Your tasks
- A) List every dollar amount that appears in the passage on Intrexon, in the order they occur.
- B) Please copy the stretch of the passage on Intrexon from "Kirk doesn’t see" through "live up to.", word for word.
- C) Answer these questions from the passage on Intrexon:
(i) To which company did Kirk sell Clinical Data, and in what year?
(ii) How much did Intrexon record as its net loss in 2012?
(iii) Who called this a "sizzling market for biotech IPOs"?

Supplied text
Of course, it has also been to keep a large amount of control in the companies he founds, leading to his majority share of newly-public Intrexon. Kirk credits enthusiasm for the company as “the chief reason” for investing so heavily in one endeavor.
That worked for Clinical Data, which Kirk sold to Forest Laboratories for $1.2 billion in 2011, and New River Pharmaceutical, which went to Shire for $2.6 billion in 2007. Both benefited from a successful drug (an attention deficit disorder medication and a depression medication, respectively). But Intrexon is selling even greater potential, and investors know it. FierceBiotech’s John Carroll called this a “sizzling market for biotech IPOs.”
Kirk doesn’t see any particular movement on that sector of stocks, but does admit that “more investment capital has moved into biotech this year in the search for higher returns.” Clearly the market likes what Intrexon is selling, even if the company recorded a net loss in 2012 of $103 million on $14 million in revenue.
“That so many [investors] liked Intrexon well enough to invest is of course satisfying to a degree,” said Kirk, “but what I mostly feel now is the obligation to deliver results that will reward their tangible expressions of confidence.”
Kirk certainly has the track record to do so, although with a $2.5 billion market cap after 24 hours, he has a lot to live up to.

Source material
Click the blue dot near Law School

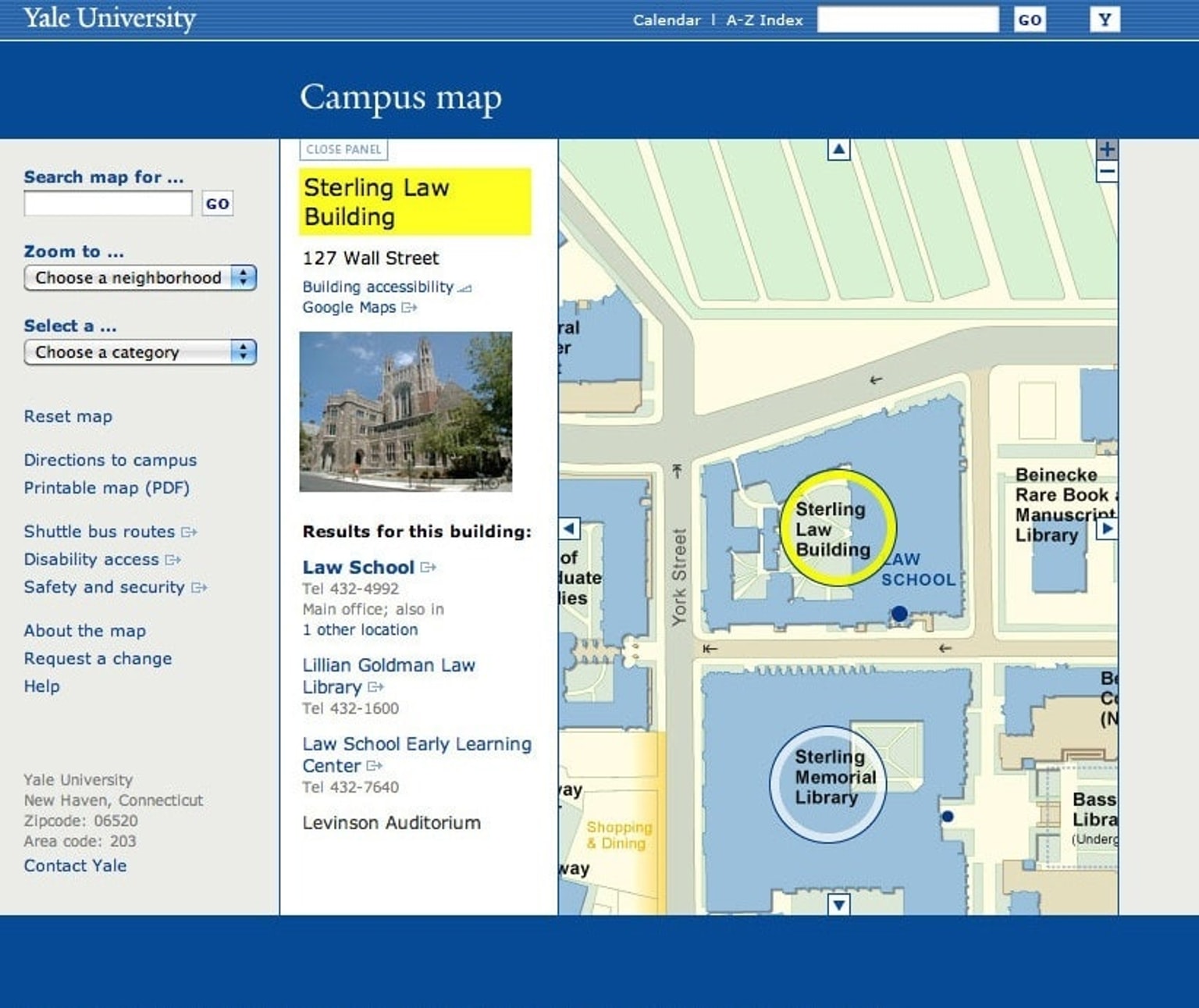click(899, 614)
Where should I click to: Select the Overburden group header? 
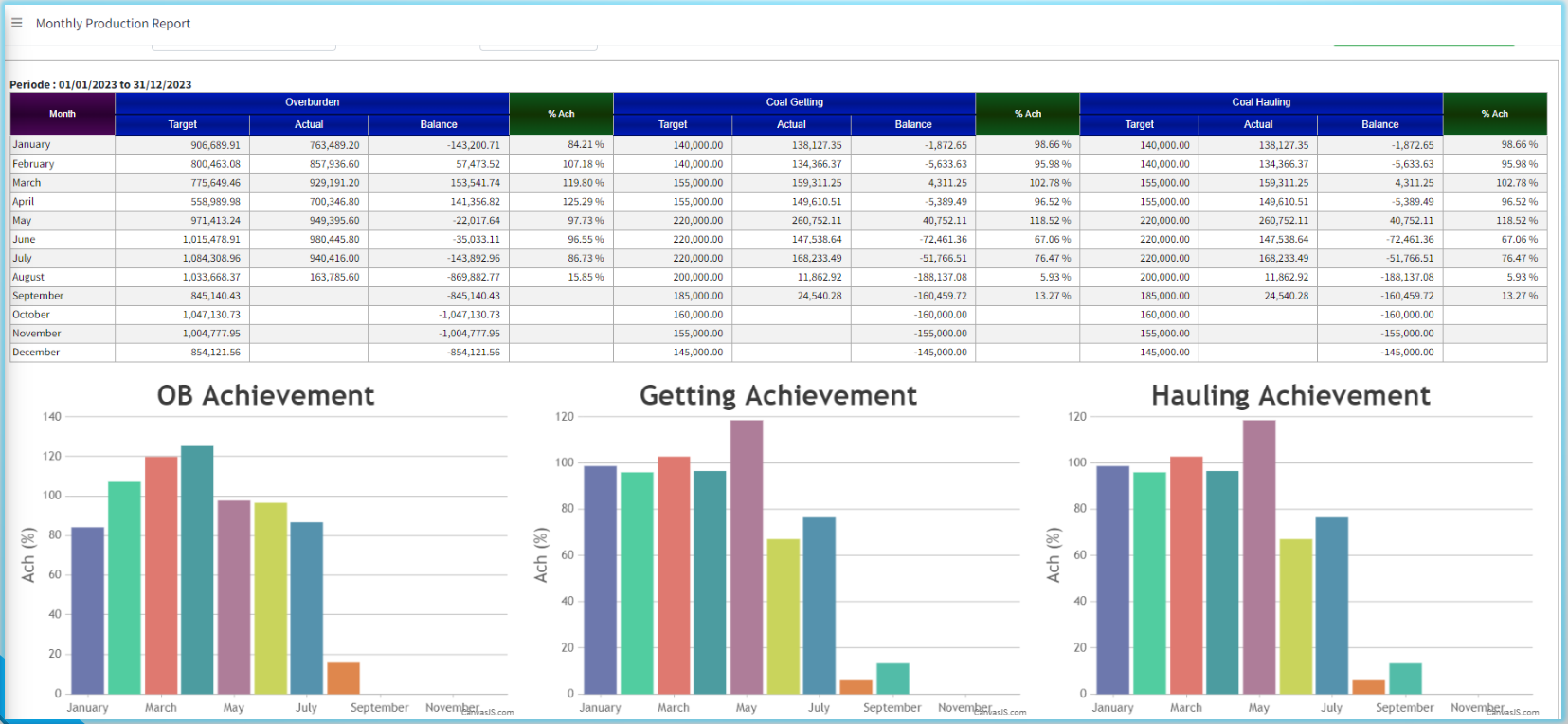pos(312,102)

Results for the exercise
- A)
$1.2 billion
$2.6 billion
$103 million
$14 million
$2.5 billion

- B)
Kirk doesn’t see any particular movement on that sector of stocks, but does admit that “more investment capital has moved into biotech this year in the search for higher returns.” Clearly the market likes what Intrexon is selling, even if the company recorded a net loss in 2012 of $103 million on $14 million in revenue.
“That so many [investors] liked Intrexon well enough to invest is of course satisfying to a degree,” said Kirk, “but what I mostly feel now is the obligation to deliver results that will reward their tangible expressions of confidence.”
Kirk certainly has the track record to do so, although with a $2.5 billion market cap after 24 hours, he has a lot to live up to.

- C)
(i) Forest Laboratories, in 2011
(ii) $103 million
(iii) FierceBiotech's John Carroll